Si alzò per bere un po' d'acqua. Lasciò vagare lo sguardo oltre la finestra: la luna splendeva placida, il profilo dei monti era nitido, in basso le luci dei lampioni di Borgoledo brillavano composte in fila indiana. “Zero temporali”, sospirò rimettendosi a letto. Con gli occhi spalancati in direzione del soffitto buio, ormai sveglio, si chiedeva cosa sarebbe accaduto. Da quando, tre mesi prima, era morto il suo datore di lavoro, il signor Polla, aspettava l'arrivo di una notifica di sgombero. Se n'era andato senza lasciare disposizioni, neanche un pezzo di carta per dire che Hector gli era stato fedele come ucane per quasi trent'anni.

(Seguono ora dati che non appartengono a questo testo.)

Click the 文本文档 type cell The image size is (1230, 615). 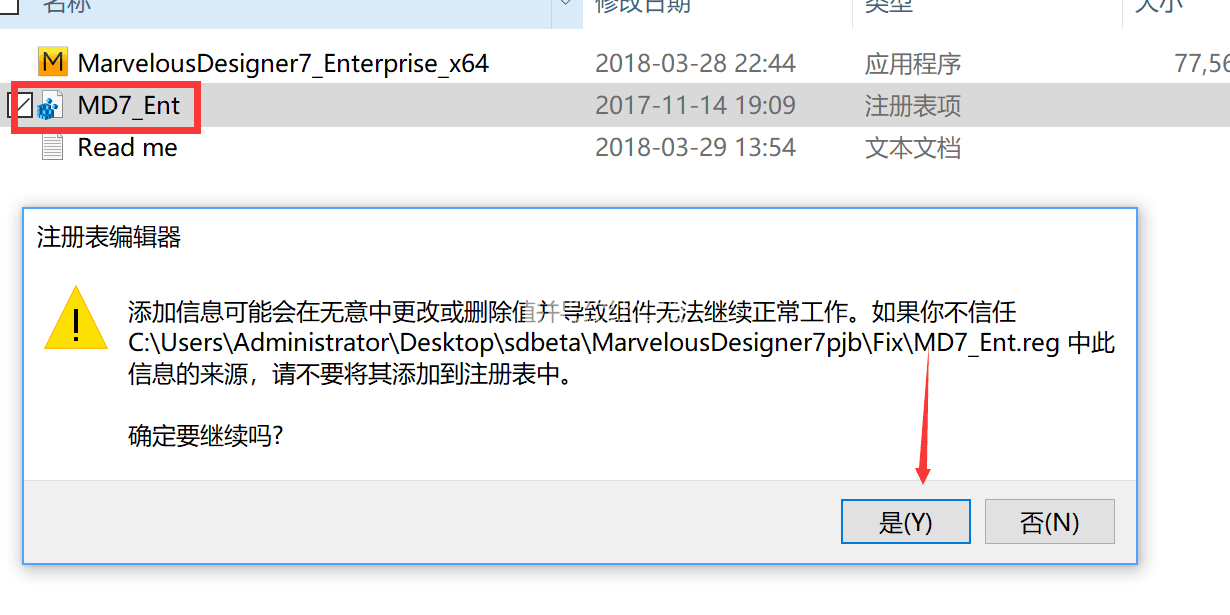coord(913,148)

A Borgoledo la gente chiacchierava di un'erede. La figlia di una parente dei Polla, dicevano, era in procinto di presentarsi lì per vendere la villa con il resto della proprietà, compresa la casa dove lui viveva, e liquidare senza tanti complimenti “quel segaiolo del polacco”, così lo chiamavano in paese. Borgoledo non era il suo villaggio natio, ma gli era sempre piaciuto. Non avrebbe saputo immaginare un altro luogo dove vivere dopo tanti anni passati alla Palazzina, accanto ai suoi padroni.
Adesso avvertiva il desiderio di Margherita. Se fosse stata accanto a lui, nel suo letto, si sarebbe sentito sicuro e avrebbe affrontato audace qualsiasi ostacolo. Certo, anche la notifica di sgombero della figlia della parente dei Polla. Forse quella risata che l'aveva svegliato nel cuore della notte dipendeva dal desiderio di Margherita. Un desiderio può trasformarsi in una fissazione e le fissazioni non portano nulla di buono.

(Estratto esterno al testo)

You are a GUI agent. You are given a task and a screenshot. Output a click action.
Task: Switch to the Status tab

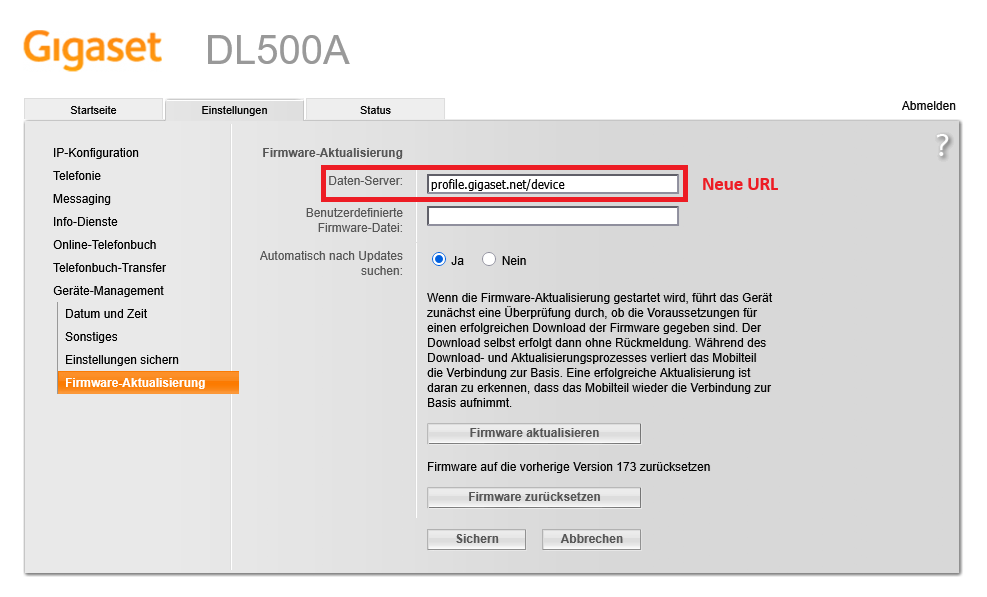click(x=374, y=110)

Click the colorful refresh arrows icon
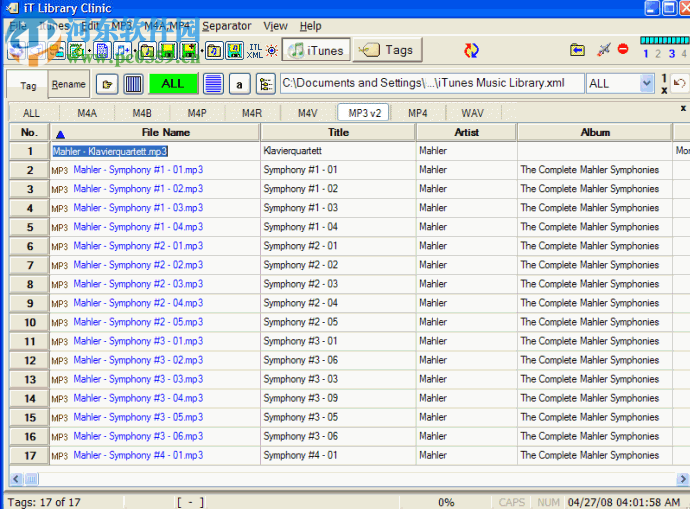coord(472,50)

Quel risveglio – una risata! – gli rodeva lo stomaco.

[...]
Che cosa disse il signor Polla al pranzo di nozze di Domenico, il miglior amico di Hector, in quel sabato pomeriggio, non se lo sarebbe ricordato nessuno, ma non era questa la questione importante.
Che valore aveva il significato delle parole? Ciò che contava era l'atto: non tutti avrebbero potuto pronunciare un discorso, nessuno a Borgoledo aveva terra, denaro, autorità come l'invitato che si mise a parlare. L'oratoria di un uomo si misurava con il valore simbolico che gli veniva attribuito.
Il Duce rappresentava un uomo oltre la legge. Anche per questa ragione era invitato ai matrimoni, ai battesimi, alle cresime, alle feste di ogni occasione. Il primo invito veniva spedito a lui e la sua presenza, o la sua assenza, avrebbe fatto parlare più della festa in sé.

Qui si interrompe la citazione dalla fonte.